EXERCISE REQUIREMENTS: Give only the number of lines in the data that include the string "computer".

SOURCE MATERIAL:
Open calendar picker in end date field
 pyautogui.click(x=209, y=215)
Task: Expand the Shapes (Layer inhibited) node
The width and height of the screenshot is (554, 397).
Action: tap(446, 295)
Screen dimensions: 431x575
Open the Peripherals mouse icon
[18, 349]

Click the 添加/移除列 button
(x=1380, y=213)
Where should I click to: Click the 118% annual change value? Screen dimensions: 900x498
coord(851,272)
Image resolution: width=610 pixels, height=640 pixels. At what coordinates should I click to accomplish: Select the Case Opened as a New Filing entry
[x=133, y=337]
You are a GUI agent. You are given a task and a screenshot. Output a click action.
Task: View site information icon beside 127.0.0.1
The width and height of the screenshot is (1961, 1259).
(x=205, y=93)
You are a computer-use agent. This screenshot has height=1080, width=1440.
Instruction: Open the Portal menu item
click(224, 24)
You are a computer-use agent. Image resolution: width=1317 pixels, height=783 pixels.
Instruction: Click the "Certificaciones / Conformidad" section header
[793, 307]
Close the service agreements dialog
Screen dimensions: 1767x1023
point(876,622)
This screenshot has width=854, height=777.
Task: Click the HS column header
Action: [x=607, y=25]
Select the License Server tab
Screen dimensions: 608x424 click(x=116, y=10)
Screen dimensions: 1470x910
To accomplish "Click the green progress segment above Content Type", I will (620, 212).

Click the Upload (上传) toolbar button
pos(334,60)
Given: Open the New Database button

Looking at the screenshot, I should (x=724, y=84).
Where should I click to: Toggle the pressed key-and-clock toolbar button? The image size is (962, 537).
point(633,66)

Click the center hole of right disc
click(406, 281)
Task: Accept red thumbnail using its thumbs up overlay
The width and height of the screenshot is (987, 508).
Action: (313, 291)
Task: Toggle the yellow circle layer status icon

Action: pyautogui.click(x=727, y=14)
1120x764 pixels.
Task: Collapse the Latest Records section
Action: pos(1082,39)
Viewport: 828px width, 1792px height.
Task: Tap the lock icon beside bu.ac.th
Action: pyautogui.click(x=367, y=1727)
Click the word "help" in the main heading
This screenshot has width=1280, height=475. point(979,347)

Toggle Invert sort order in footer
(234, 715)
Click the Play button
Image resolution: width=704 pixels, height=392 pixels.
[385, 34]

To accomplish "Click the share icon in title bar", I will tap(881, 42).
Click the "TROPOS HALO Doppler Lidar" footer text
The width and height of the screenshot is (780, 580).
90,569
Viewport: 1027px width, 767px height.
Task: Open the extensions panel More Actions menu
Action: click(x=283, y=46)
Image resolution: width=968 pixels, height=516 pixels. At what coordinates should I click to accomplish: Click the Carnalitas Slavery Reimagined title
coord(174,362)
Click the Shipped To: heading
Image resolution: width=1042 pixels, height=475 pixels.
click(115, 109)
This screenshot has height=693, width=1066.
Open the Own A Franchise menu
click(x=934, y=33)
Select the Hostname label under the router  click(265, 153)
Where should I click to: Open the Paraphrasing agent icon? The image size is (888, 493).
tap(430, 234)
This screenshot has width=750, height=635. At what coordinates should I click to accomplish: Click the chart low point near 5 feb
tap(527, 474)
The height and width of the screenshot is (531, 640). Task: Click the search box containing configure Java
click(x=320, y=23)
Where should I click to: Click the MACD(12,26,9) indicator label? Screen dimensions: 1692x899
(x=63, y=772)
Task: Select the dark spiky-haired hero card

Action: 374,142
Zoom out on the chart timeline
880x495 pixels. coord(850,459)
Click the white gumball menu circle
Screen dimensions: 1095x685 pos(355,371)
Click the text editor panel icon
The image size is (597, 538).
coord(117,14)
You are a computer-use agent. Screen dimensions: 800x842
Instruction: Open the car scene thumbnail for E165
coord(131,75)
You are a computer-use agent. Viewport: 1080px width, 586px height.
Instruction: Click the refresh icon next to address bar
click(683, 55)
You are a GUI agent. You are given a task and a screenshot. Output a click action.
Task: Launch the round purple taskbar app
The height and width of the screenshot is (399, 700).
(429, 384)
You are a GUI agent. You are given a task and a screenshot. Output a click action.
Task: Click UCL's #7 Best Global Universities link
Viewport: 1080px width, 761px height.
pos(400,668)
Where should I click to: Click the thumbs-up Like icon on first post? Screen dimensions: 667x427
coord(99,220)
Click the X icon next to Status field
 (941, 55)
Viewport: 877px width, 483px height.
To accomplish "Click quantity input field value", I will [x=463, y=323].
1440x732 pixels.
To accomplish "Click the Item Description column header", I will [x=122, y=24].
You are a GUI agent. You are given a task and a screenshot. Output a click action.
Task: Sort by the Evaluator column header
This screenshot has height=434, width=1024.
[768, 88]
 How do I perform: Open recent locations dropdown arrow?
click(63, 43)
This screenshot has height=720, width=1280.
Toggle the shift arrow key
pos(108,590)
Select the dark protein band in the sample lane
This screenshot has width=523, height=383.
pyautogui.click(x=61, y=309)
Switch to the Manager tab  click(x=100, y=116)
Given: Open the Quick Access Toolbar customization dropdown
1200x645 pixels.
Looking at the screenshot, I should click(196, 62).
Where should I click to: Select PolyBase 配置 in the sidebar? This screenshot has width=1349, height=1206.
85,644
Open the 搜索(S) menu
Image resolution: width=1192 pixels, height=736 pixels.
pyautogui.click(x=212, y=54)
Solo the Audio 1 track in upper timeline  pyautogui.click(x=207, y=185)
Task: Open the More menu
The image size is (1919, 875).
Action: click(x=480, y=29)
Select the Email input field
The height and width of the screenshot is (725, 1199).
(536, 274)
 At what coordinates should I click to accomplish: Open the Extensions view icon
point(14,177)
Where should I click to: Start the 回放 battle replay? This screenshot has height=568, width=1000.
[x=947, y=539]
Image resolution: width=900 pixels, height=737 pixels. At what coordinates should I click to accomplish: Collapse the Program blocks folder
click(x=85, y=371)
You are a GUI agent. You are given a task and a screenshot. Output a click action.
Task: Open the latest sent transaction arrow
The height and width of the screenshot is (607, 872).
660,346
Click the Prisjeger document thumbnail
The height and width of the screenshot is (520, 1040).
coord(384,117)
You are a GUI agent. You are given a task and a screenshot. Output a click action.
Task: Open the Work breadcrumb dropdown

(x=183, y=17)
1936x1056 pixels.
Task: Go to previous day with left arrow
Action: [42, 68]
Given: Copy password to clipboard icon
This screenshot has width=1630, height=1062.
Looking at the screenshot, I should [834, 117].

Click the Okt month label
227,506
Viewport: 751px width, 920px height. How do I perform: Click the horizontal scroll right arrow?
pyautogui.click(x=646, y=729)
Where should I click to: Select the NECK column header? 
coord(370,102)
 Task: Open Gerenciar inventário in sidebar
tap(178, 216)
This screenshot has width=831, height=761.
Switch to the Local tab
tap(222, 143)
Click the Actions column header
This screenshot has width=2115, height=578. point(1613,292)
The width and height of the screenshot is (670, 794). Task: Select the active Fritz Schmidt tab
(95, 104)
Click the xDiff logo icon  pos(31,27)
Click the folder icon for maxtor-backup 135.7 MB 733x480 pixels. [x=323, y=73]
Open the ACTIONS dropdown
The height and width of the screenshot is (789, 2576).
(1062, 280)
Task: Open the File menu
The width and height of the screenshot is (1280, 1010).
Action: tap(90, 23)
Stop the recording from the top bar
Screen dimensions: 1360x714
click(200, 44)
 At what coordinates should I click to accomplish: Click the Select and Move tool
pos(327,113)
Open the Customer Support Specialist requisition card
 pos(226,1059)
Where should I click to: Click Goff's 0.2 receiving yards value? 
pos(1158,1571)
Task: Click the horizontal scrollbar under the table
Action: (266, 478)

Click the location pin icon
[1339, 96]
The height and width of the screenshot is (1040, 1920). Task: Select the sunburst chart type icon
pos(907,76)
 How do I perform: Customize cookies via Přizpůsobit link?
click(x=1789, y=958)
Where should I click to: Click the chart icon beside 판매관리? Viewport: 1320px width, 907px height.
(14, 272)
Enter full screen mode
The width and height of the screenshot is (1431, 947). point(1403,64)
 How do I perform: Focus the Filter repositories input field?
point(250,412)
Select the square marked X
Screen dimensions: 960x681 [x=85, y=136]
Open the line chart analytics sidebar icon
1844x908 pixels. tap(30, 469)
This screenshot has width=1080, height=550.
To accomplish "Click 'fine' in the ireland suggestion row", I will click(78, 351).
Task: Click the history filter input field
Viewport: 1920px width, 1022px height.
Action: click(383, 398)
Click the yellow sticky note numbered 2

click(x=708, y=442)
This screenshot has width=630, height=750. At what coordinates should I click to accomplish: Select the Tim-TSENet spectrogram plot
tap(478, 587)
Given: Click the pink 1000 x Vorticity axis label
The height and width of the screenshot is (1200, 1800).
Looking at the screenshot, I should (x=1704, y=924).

EXPECTED ANSWER: 4